„Prosperos Insel“ von Bridget Breiner. Tanz: Ayako Kikuchi und Valentin Juteau

„Prosperos Insel“ von Bridget Breiner. Tanz: Ayako Kikuchi und Valentin Juteau

Stürme im Mittelmeer

„Prosperos Insel“ von Bridget Breiner bei den Ruhrfestspielen

Bridget Breiner hat nicht die aktuelle Katastrophe kommentiert, sondern Bilder von Menschen gezeichnet.

Marl, 06/06/2016

Bridget Breiner ließ sich für ihre erste Zusammenarbeit mit den Ruhrfestspielen Recklinghausen vom diesjährigen Thema mitnehmen: „Mare Nostrum“. Das Mittelmeer, von den ‚alten’ Römern als Eigentum vereinnahmt, seit Urzeiten (auch) Transitzone zwischen afrikanischen und europäischen Kulturkreisen, ist ganz aktuell wieder in aller Munde und für so viele Flüchtende noch immer „Raum der Hoffnung“, wie Schiller das Meer definierte.

Auch Shakespeares Prospero flieht vor seinen Pflichten als Herzog von Mailand auf eine kleine Insel, in der Hoffnung, sich ganz seinen Büchern, Zauberkünsten und der kleinen Tochter Miranda widmen zu können. Sogleich jedoch macht er sich die beiden Bewohner - den Luftgeist Ariel und den Halbmenschen Caliban - untertan, lässt der heranwachsenden Miranda kaum Freiheiten. Als sein Widersacher Alonzo, König von Neapel (hier: Prosperos Nachfolger in Mailand), samt Gemahlin Antonia und Hofstaat sich der Insel nähern, entfacht er einen Sturm, der die Gestrandeten auf das Eiland spült und seinen Zauberkünsten ausliefert. Dass er letzten Endes Miranda an Alonzos Sohn Ferdinand verliert, bringt ihn im Epilog zu der Erkenntnis, dass er alles verloren hat - und auf das Wohlwollen des Publikums angewiesen ist, ihm durch seinen Applaus Nachsicht zu zeigen, damit er in Zukunft mit Verantwortung und Selbstachtung leben könne. Das Premierenpublikum im kleinen Theater Marl geizte wahrlich nicht mit Ovationen am Ende eines grandiosen Theaterfests aus Bewegung, Klang, Licht und symbolträchtigen Bildern.

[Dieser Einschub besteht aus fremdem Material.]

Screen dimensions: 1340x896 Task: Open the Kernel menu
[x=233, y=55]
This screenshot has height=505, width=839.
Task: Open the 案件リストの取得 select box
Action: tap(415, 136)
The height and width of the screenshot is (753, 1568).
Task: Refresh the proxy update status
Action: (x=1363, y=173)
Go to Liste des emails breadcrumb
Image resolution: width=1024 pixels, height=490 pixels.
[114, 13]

Wer Shakespeares letztes Schauspiel „Der Sturm“ nicht sehr präsent hat, könnte angesichts mancher Veränderungen der Shakespeare-Vorlage mit der Handlung an diesem Ballettabend gelegentlich ins Straucheln geraten. Aber was tut's. Breiner zeichnet menschliche Charaktere und Zauberwesen, wirft Fragen nach Menschsein und Verantwortung auf - und unterhält mit einem zwar leider allzu düsteren, aber hochästhetischen Theaterkunststück, in dem neben den großartig ausdrucksstarken Tänzern die Musik eine Hauptrolle spielt. Schade nur, ja unverzeihlich eigentlich, dass auf dem dürftigen Programmzettel lediglich die Komponisten in alphabetischer Reihenfolge genannt werden, nicht aber die einzelnen Kompositionen in der chronologischen Abfolge und nicht einmal die für die Wahl zuständigen, so verdienstvollen Künstler.

Immerhin ist der Jugendkonzertchor Dortmund mit seinem Leiter Felix Heitmann unter den Mitwirkenden gelistet. Das Ensemble der Chorakademie Dortmund präsentiert - zwischen eingespielten Kammermusiken von Peteris Vasks exquisit die fünf „Songs of Ariel“ von Frank Martin sowie „Three Elizabethan Songs“ von Ralph Vaughan Williams. Sie machen gleich in der ersten Szene mit einem faszinierenden, noch ganz jungen Engländer bekannt: Benjamin Rimmer hat im Auftrag des Ballett im Revier Shakespeares Epilog vertont und die grandiose Sturm-Musik am Ende des 1. Ballettteils komponiert.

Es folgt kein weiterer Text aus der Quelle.